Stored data
- - -

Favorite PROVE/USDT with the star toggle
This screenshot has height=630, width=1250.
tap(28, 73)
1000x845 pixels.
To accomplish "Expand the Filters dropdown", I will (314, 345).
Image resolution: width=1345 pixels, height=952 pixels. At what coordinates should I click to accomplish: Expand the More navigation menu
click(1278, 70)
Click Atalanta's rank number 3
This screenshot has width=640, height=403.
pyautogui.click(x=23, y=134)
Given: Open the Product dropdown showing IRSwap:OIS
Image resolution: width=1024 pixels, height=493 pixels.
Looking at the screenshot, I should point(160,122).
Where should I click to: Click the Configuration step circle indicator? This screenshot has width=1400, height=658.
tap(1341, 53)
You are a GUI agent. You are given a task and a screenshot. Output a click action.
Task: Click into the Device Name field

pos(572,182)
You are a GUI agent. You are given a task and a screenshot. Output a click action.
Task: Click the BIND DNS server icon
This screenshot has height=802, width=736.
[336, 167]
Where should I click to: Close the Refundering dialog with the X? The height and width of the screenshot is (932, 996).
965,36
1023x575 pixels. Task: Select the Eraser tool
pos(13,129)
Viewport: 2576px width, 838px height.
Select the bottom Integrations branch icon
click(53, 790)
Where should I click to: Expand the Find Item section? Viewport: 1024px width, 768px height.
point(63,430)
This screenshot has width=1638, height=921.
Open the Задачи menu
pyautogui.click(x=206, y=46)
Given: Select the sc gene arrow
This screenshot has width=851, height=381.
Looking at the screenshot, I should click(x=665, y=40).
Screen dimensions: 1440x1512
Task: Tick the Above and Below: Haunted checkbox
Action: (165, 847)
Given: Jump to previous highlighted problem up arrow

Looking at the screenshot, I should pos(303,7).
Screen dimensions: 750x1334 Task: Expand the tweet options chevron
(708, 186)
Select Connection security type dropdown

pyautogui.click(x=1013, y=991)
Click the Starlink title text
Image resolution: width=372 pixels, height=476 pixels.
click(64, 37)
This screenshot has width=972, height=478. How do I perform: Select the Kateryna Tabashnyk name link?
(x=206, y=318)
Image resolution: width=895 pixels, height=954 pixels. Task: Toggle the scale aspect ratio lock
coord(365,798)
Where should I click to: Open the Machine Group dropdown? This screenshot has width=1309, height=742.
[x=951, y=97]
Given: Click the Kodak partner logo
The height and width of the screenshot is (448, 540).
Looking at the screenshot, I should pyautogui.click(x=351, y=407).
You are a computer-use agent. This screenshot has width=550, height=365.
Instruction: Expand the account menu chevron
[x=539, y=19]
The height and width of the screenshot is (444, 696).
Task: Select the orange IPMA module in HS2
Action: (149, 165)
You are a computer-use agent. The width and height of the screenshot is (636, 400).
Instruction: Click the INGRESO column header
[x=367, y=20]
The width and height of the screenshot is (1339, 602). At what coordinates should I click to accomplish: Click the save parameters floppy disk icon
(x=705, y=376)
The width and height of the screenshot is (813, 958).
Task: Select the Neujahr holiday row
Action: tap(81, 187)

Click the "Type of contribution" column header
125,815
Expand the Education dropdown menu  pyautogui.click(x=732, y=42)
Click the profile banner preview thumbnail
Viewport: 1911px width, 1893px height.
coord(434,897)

- - -

TASK
The data above must be repeated in its entirety, exactly as given.

ANSWER TO THIS TASK
Favorite PROVE/USDT with the star toggle
This screenshot has height=630, width=1250.
tap(28, 73)
1000x845 pixels.
To accomplish "Expand the Filters dropdown", I will (314, 345).
Image resolution: width=1345 pixels, height=952 pixels. At what coordinates should I click to accomplish: Expand the More navigation menu
click(1278, 70)
Click Atalanta's rank number 3
This screenshot has width=640, height=403.
pyautogui.click(x=23, y=134)
Given: Open the Product dropdown showing IRSwap:OIS
Image resolution: width=1024 pixels, height=493 pixels.
Looking at the screenshot, I should point(160,122).
Where should I click to: Click the Configuration step circle indicator? This screenshot has width=1400, height=658.
tap(1341, 53)
You are a GUI agent. You are given a task and a screenshot. Output a click action.
Task: Click into the Device Name field

pos(572,182)
You are a GUI agent. You are given a task and a screenshot. Output a click action.
Task: Click the BIND DNS server icon
This screenshot has height=802, width=736.
[336, 167]
Where should I click to: Close the Refundering dialog with the X? The height and width of the screenshot is (932, 996).
965,36
1023x575 pixels. Task: Select the Eraser tool
pos(13,129)
Viewport: 2576px width, 838px height.
Select the bottom Integrations branch icon
click(53, 790)
Where should I click to: Expand the Find Item section? Viewport: 1024px width, 768px height.
point(63,430)
This screenshot has width=1638, height=921.
Open the Задачи menu
pyautogui.click(x=206, y=46)
Given: Select the sc gene arrow
This screenshot has width=851, height=381.
Looking at the screenshot, I should click(x=665, y=40).
Screen dimensions: 1440x1512
Task: Tick the Above and Below: Haunted checkbox
Action: (165, 847)
Given: Jump to previous highlighted problem up arrow

Looking at the screenshot, I should pos(303,7).
Screen dimensions: 750x1334 Task: Expand the tweet options chevron
(708, 186)
Select Connection security type dropdown

pyautogui.click(x=1013, y=991)
Click the Starlink title text
Image resolution: width=372 pixels, height=476 pixels.
click(64, 37)
This screenshot has width=972, height=478. How do I perform: Select the Kateryna Tabashnyk name link?
(x=206, y=318)
Image resolution: width=895 pixels, height=954 pixels. Task: Toggle the scale aspect ratio lock
coord(365,798)
Where should I click to: Open the Machine Group dropdown? This screenshot has width=1309, height=742.
[x=951, y=97]
Given: Click the Kodak partner logo
The height and width of the screenshot is (448, 540).
Looking at the screenshot, I should pyautogui.click(x=351, y=407).
You are a computer-use agent. This screenshot has width=550, height=365.
Instruction: Expand the account menu chevron
[x=539, y=19]
The height and width of the screenshot is (444, 696).
Task: Select the orange IPMA module in HS2
Action: (149, 165)
You are a computer-use agent. The width and height of the screenshot is (636, 400).
Instruction: Click the INGRESO column header
[x=367, y=20]
The width and height of the screenshot is (1339, 602). At what coordinates should I click to accomplish: Click the save parameters floppy disk icon
(x=705, y=376)
The width and height of the screenshot is (813, 958).
Task: Select the Neujahr holiday row
Action: tap(81, 187)

Click the "Type of contribution" column header
125,815
Expand the Education dropdown menu  pyautogui.click(x=732, y=42)
Click the profile banner preview thumbnail
Viewport: 1911px width, 1893px height.
coord(434,897)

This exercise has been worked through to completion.